Database Testing: How to Regression Test a Relational Database

by admin on June 22, 2011

Relational database management systems (RDBMSs) often
persist mission-critical data
which is updated by many applications and potentially thousands if not
millions of end users.  Furthermore, they implement important
functionality in the form of database methods (stored procedures, stored
functions, and/or triggers) and database objects (e.g. Java or C#
instances).  The best way to ensure the continuing quality of these
assets, at least from a technical point of view, you should have a full
regression test suite which you can run on a regular basis. 

In
this article I argue for a fully automated, continuous regression
testing based approach to database testing.  Just as agile software
developers take this approach to their application code, we should also
do the same for our databases.

 

 

Table of Contents

  1. Why test an RDBMS?

  2. What should we test?

  3. When should we test?

  4. How should we test?

  5. Who should test?

  6. Introducing database testing into
    your organization

  7. Database testing and data
    inspection

  8. Best practices

 

1. Why Test an RDBMS?

There are several reasons why you need to develop a
comprehensive testing strategy for your RDBMS:

  1. Data is an important corporate asset
    Doesn’t it make sense to invest the effort required to validate the quality
    of data via effective testing?  My July 2006

    survey into the current state of data management
    indicates that 95.7% of
    respondents believe that data is a corporate asset.  Yet of them only
    40.3% had a database test suite in place to validate the data and of those
    without a test suite only 31.6% had even discussed the concept.

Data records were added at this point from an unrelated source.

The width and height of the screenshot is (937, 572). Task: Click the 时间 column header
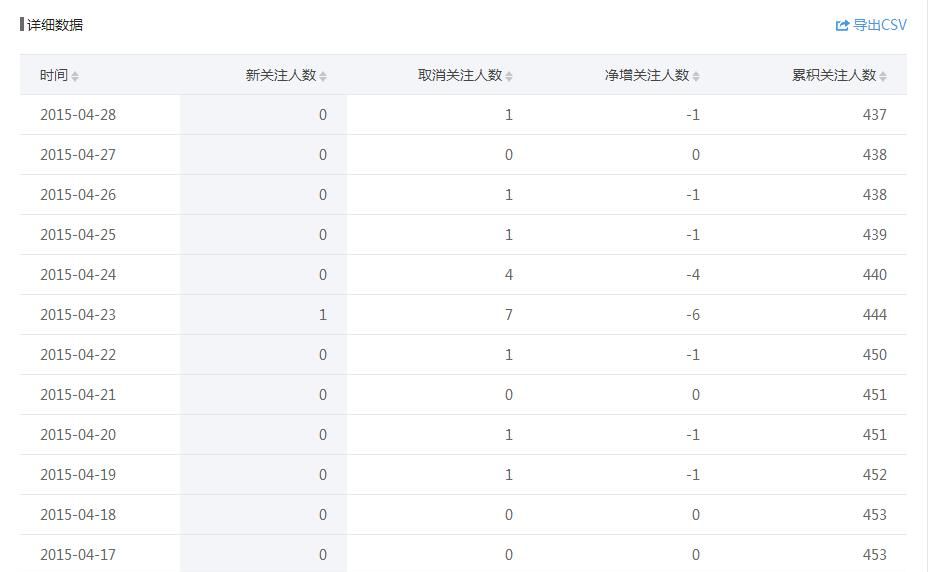point(54,75)
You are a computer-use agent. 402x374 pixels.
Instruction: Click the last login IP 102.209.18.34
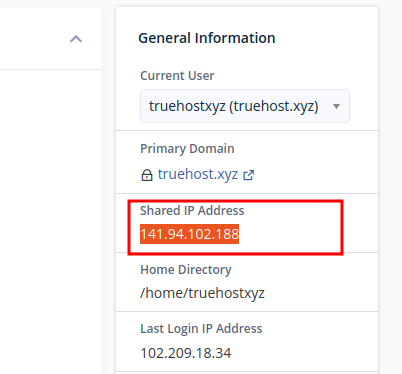(x=186, y=353)
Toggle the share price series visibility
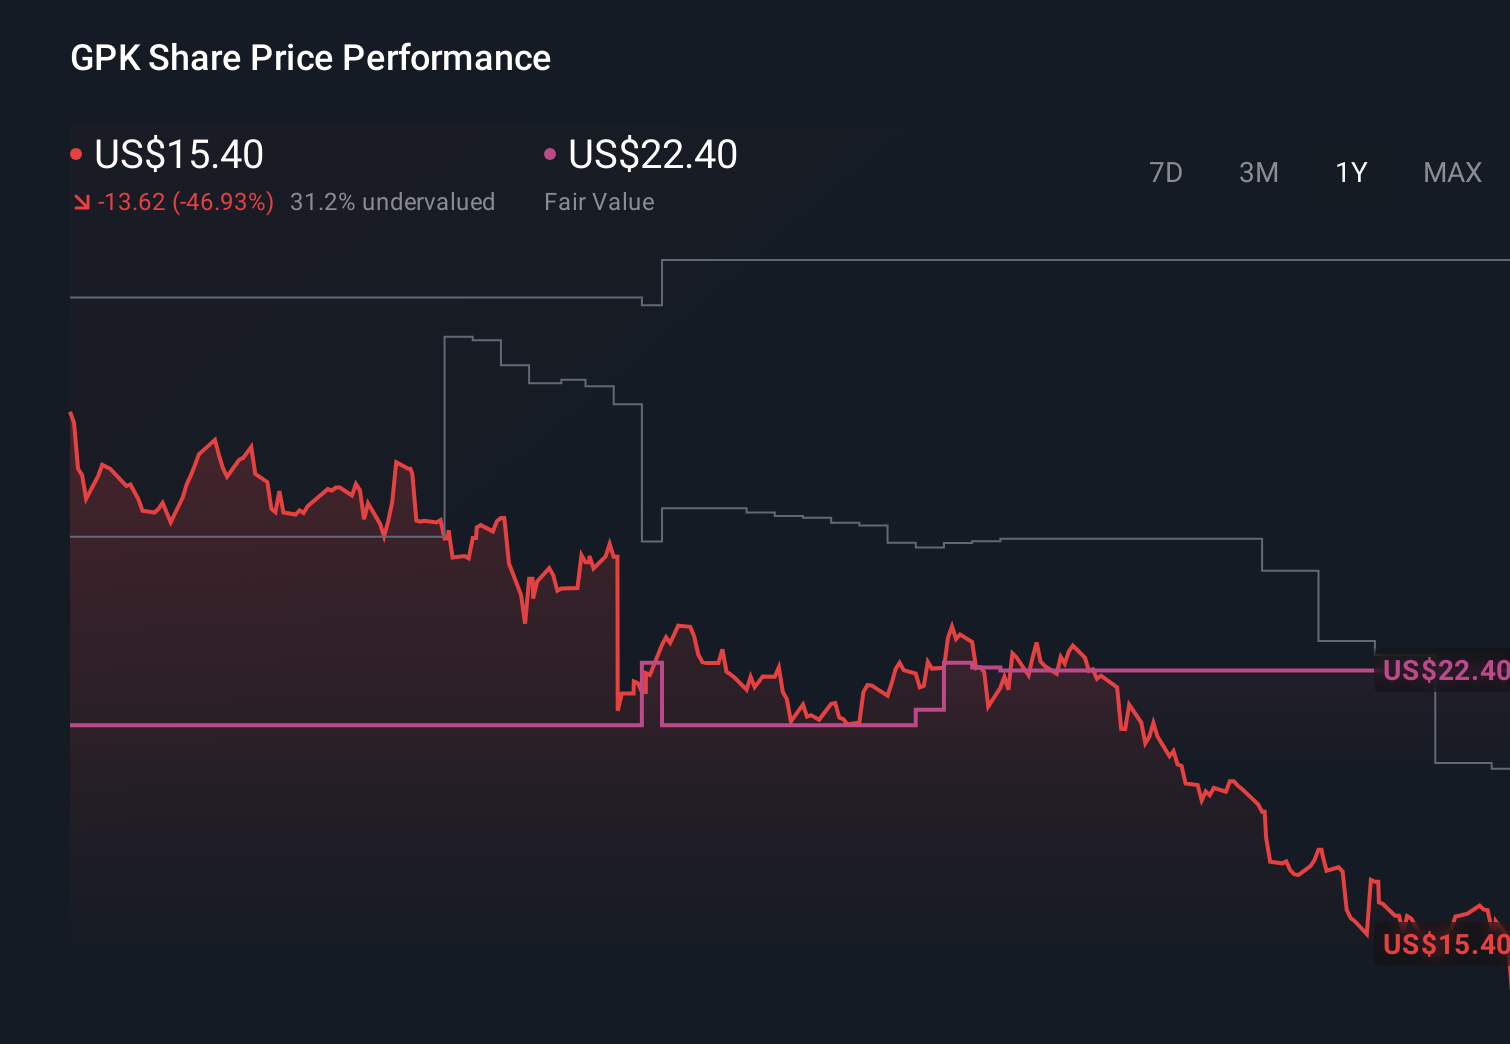The width and height of the screenshot is (1510, 1044). tap(178, 155)
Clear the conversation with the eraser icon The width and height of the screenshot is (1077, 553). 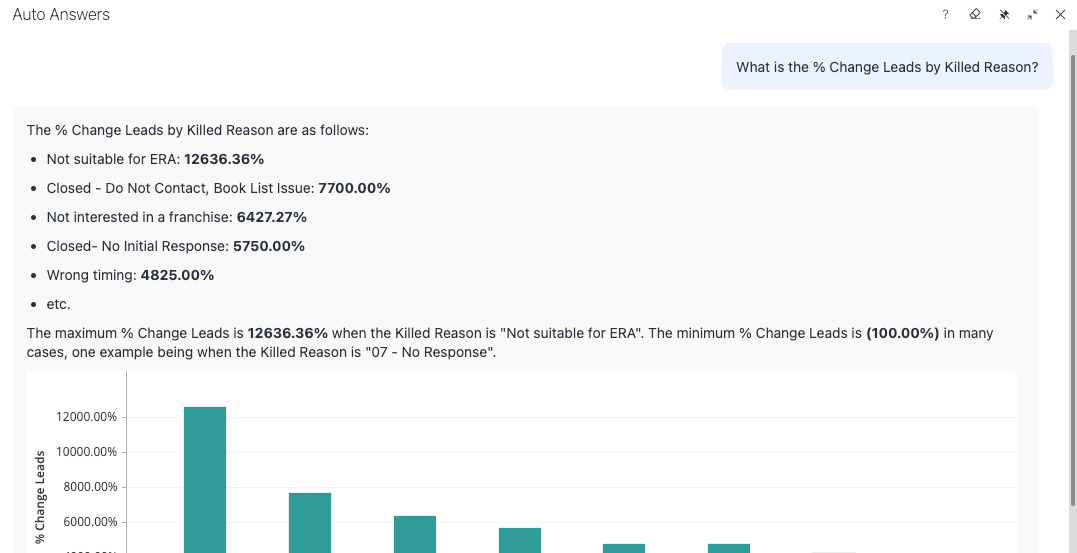click(x=975, y=14)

  2. Mission-critical business functionality is implemented in
    RDBMSs
    .  In the

    survey
    ,  63.7% of respondents indicated that their organizations
    did this, but of those only 46% had regression tests in place to validate
    the logic. Shouldn’t we be doing better?

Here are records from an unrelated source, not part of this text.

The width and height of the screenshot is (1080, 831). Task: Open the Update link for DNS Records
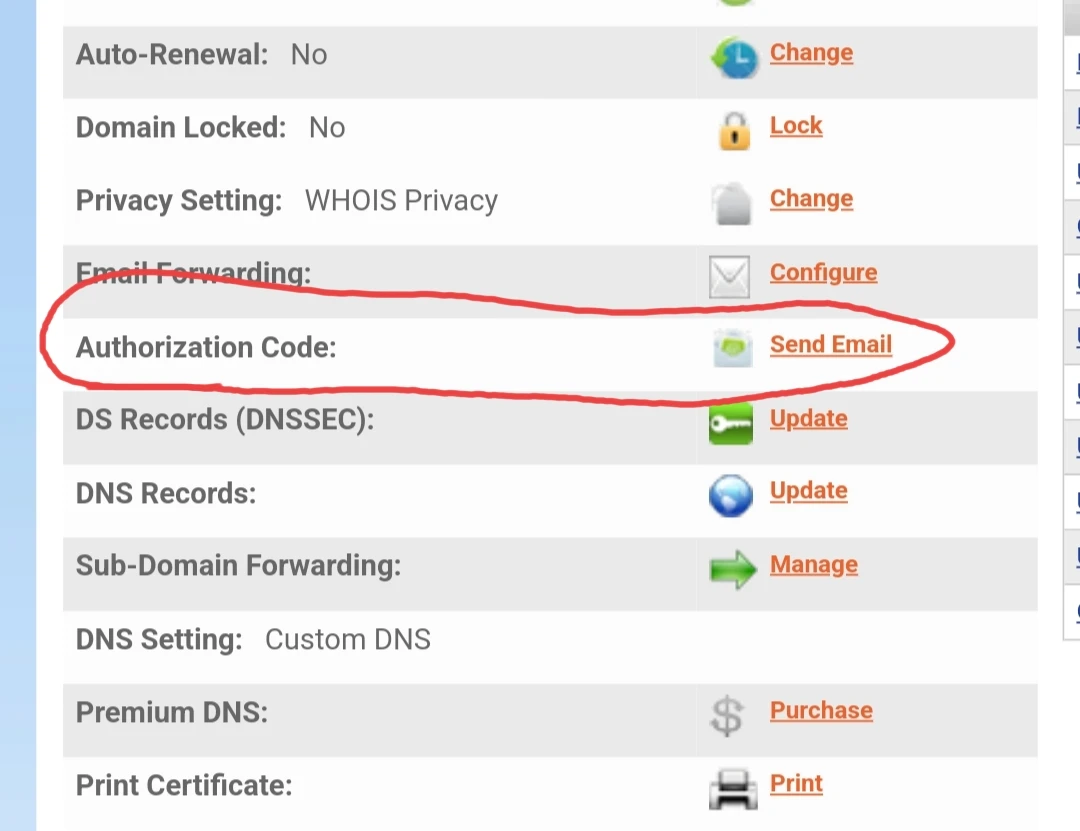pyautogui.click(x=808, y=491)
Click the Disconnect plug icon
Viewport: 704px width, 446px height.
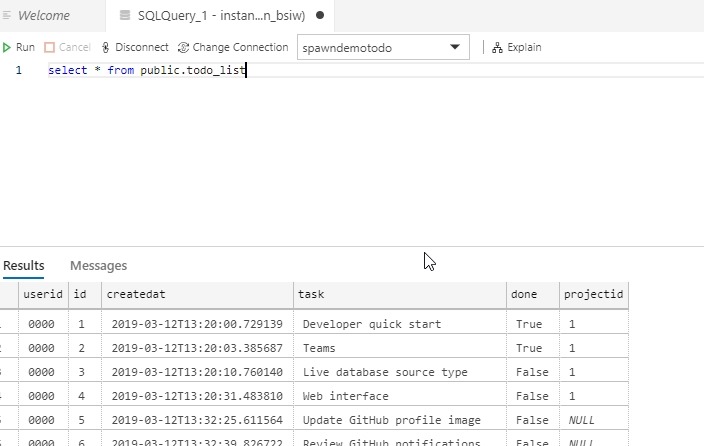105,47
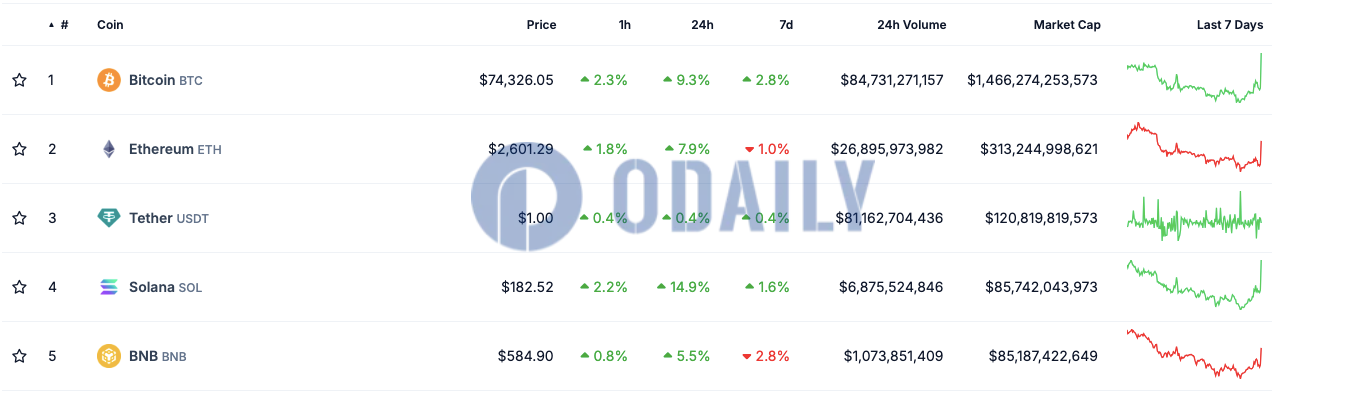Sort the table by Price column

point(541,25)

  3. Current approaches aren’t sufficient.  The current state of
    the art in many organizations is for data professionals to control changes to
    the database schemas, for developers to visually inspect the database
    during construction, and to perform some form of formal testing
    during the test phase at the end of the lifecycle.  Unfortunately,
    none of these approaches prove effective.  Application developers will
    often go around their organization’s data management group because they find
    them too difficult to work with, too slow in the way they work, or sometimes
    they don’t even know they should be working together.  The end result
    is that the teams don’t follow the desired data quality procedures and as a
    result quality suffers.  Although visual inspection

    of query results is a good start it is little more than a debugging technique in
    practice that will help you to find problems but not prevent them.  Testing late in the lifecycle is better than nothing, but as Barry
    Boehm noted in the early 80s it’s
    incredibly
    expensive to fix any defects
    you find at that point.

  4. Testing provides the concrete feedback required to
    identify defects
    .  How do you know how good the quality of your
    source data actually is without an effective test suite which you can run
    whenever you need to?

  5. Support for evolutionary development.  Many

    evolutionary development
    techniques, in particular
    database
    refactoring
    , are predicated upon the idea that it must be possible to
    determine if something in the database has been broken when a change has
    been made.  The easiest way to do that is to simply run your regression
    test suite.

 
Uncomfortable Question:

Isn’t it time that we stopped talking about data
quality and actually started doing something about it?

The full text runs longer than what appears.